Second quarter 2010 operating income was $19.3 million versus a $(2.8) million operating income (loss) in the second quarter last year. The increase in operating income was primarily attributable to the increases in crude oil sales volumes, crude oil sales prices and natural gas prices. These increases to operating income were partially offset by lower natural gas sales volumes and higher expenses, including higher depletion, production taxes, lease operating, and general and administrative.
As of June 30, 2010, we had $333.2 million in cash, cash equivalents and short term investments and $862.2 million in total assets.
Overview of Second Quarter 2010 Operational Results
Williston Basin
At the beginning of the second quarter 2010, we had four operated rigs running in the Williston Basin and added our fifth operated rig in May 2010 in conjunction with our April 2010 common stock offering. After adding our fifth rig, four of the rigs were primarily drilling wells in our Rough Rider project area in Williams and McKenzie Counties, North Dakota. The fifth operated rig drilled wells in our Ross project area in Mountrail County, North Dakota. The following table summarizes our completions in the Williston Basin since the end of the first quarter 2010.
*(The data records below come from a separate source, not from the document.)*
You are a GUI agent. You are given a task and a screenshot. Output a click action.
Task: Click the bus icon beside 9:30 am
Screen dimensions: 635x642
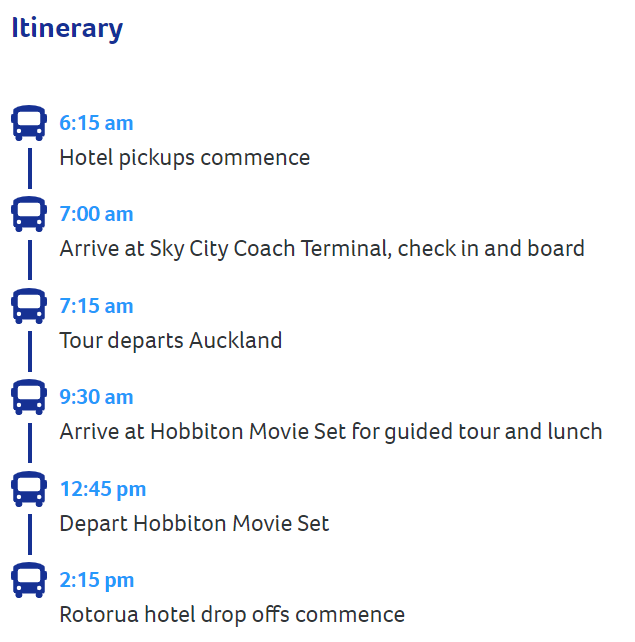click(29, 397)
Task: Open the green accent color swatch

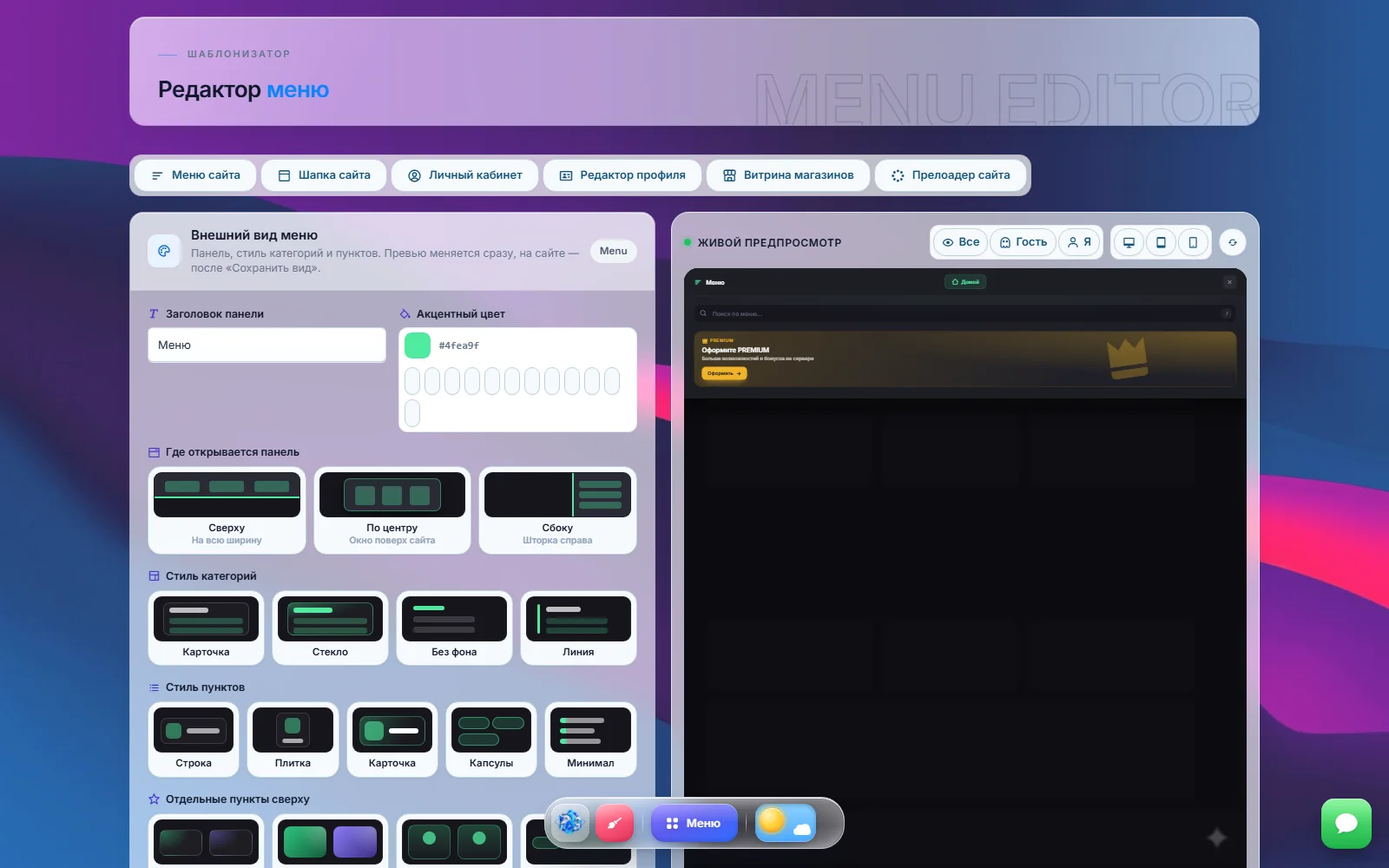Action: tap(418, 345)
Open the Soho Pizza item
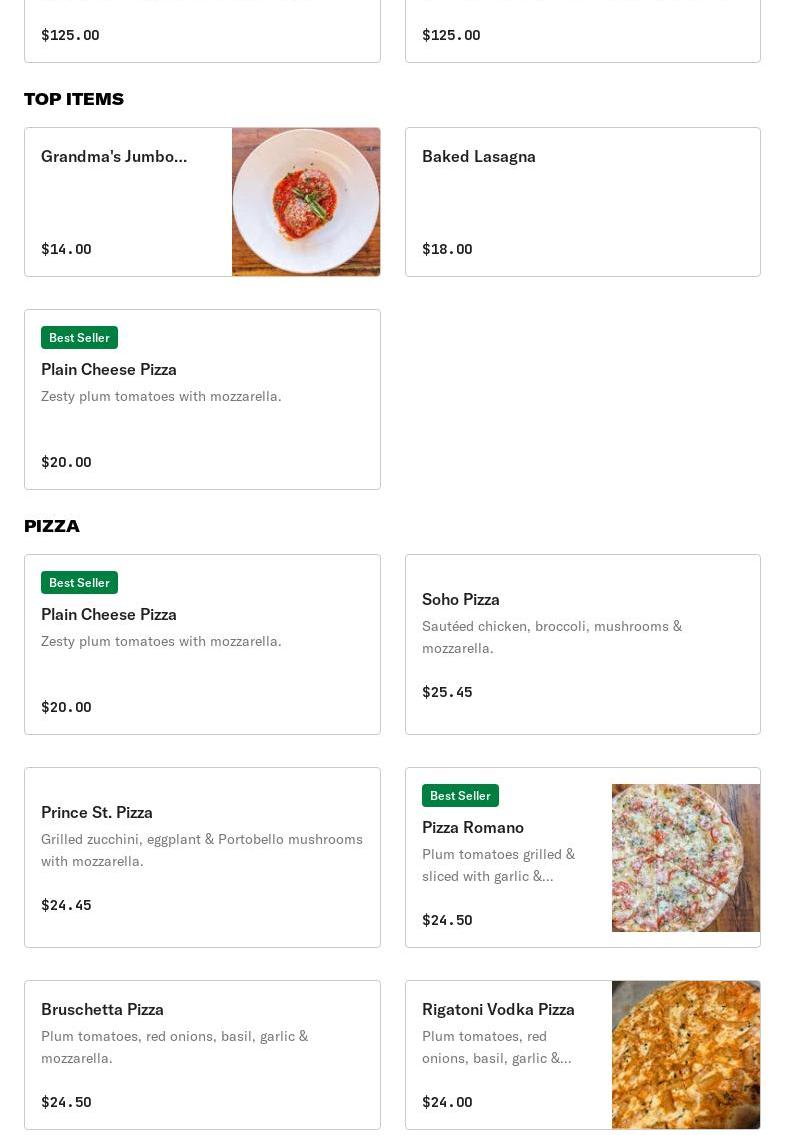The height and width of the screenshot is (1135, 785). click(x=461, y=599)
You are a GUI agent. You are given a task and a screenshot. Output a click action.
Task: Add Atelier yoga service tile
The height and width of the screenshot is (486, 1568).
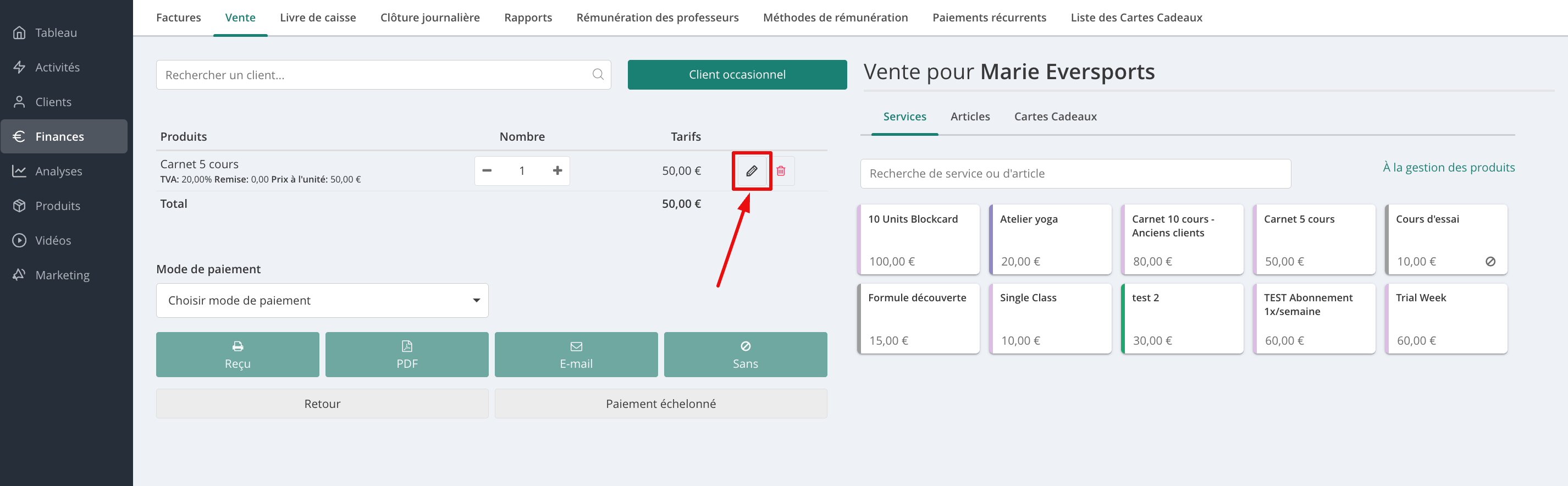pos(1051,239)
                                         
                    Frac     IP     30 Day  
Well Name   County   Objective   ~WI%     Stages     (Boe/d)     Average (Boe/d)**  
 
                                       
Michael Owan 26-35 #1H
  Williams   Bakken     87 %     33       2,931       NA  
Sedlacek Trust 33-4 #1H
  McKenzie   Bakken     48 %*     30       2,695       NA  
Rogney 17-8 #1H
  Roosevelt   Bakken     100 %     30       909       NA  
Ross Alger 6-7 #1H
  Mountrail   Bakken     47 %     32       3,070       1,465  
Owan 29-32 #1H
  Williams   Bakken     78 %     31       2,302       868  
Abe 30-31 #1H
  Williams   Bakken     97 %     31       1,847       731  
Jack Cvancara 19-18 #1H
  Mountrail   Bakken     83 %     36       5,035       1,800  
Tjelde 29-32 #1H
  McKenzie   Bakken     77 %     30       3,171       931  
Abelmann State 21-16 #1H
  McKenzie   Bakken     64 %     31       3,301       1,044  
Mortenson 5-32 #1H
  Williams   Bakken     77 %     23       2,314       584  
Arnson 13-24 #1H
  Williams   Bakken     93 %     30       1,339       480  
Sorenson 29-32 #1H
  Mountrail   Bakken     95 %     27       5,133       1,909  
Jack Erickson 6-31 #1H
  Williams   Bakken     21 %*     30       2,652       833  
Averages
                            2,823       1,065  
     
*   Rough Rider drilling participation agreement well where our working interest is anticipated to increase upon payout.
 
**   Excludes any days well was down for remediation.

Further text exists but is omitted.